== Data listing ==

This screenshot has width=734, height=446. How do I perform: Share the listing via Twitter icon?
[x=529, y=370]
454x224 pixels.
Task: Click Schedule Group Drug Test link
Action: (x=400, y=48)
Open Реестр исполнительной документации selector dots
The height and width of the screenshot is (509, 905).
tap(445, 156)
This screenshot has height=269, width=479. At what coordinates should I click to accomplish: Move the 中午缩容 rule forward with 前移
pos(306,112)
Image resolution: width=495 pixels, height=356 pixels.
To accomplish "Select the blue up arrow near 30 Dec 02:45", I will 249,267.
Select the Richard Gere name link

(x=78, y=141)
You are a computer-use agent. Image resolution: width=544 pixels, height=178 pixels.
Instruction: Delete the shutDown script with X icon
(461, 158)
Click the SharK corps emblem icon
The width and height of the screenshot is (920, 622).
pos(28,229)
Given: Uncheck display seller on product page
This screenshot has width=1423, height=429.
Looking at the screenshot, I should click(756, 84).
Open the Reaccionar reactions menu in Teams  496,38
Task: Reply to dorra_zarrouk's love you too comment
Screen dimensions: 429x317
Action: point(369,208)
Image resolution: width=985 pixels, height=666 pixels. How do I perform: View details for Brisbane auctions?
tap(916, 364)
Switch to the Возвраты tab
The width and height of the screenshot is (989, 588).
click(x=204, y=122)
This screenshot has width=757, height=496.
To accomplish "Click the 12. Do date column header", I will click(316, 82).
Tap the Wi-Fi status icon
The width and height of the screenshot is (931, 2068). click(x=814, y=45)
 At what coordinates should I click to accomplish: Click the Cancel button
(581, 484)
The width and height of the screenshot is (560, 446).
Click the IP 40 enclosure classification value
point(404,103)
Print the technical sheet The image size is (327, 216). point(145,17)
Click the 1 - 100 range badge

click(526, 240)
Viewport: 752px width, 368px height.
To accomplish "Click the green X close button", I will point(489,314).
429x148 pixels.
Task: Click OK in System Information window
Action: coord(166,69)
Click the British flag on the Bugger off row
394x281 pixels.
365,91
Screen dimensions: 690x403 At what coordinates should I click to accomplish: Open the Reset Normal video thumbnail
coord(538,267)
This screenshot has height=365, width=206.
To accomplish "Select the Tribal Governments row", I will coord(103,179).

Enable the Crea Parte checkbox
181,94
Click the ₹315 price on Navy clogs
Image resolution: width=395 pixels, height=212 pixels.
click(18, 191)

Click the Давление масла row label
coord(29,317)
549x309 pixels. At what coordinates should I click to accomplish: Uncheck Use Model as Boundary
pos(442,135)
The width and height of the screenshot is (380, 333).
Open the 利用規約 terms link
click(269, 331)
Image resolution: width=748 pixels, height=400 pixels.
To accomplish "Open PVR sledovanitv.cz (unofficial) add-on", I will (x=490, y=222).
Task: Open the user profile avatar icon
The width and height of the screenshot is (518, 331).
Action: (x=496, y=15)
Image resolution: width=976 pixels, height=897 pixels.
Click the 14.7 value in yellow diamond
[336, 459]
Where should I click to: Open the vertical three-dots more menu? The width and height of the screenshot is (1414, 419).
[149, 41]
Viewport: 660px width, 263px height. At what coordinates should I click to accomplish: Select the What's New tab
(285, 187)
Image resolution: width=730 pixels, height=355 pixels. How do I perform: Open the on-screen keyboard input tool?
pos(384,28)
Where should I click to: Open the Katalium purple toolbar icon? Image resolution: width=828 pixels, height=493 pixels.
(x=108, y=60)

===

About this task: Give back exactly the lines beginning at the one with "Where should I click to: Open the vertical" and ending at the final line of the material; both boundary lines belong in it.

Output of the task:
Where should I click to: Open the vertical three-dots more menu? The width and height of the screenshot is (1414, 419).
[149, 41]
Viewport: 660px width, 263px height. At what coordinates should I click to accomplish: Select the What's New tab
(285, 187)
Image resolution: width=730 pixels, height=355 pixels. How do I perform: Open the on-screen keyboard input tool?
pos(384,28)
Where should I click to: Open the Katalium purple toolbar icon? Image resolution: width=828 pixels, height=493 pixels.
(x=108, y=60)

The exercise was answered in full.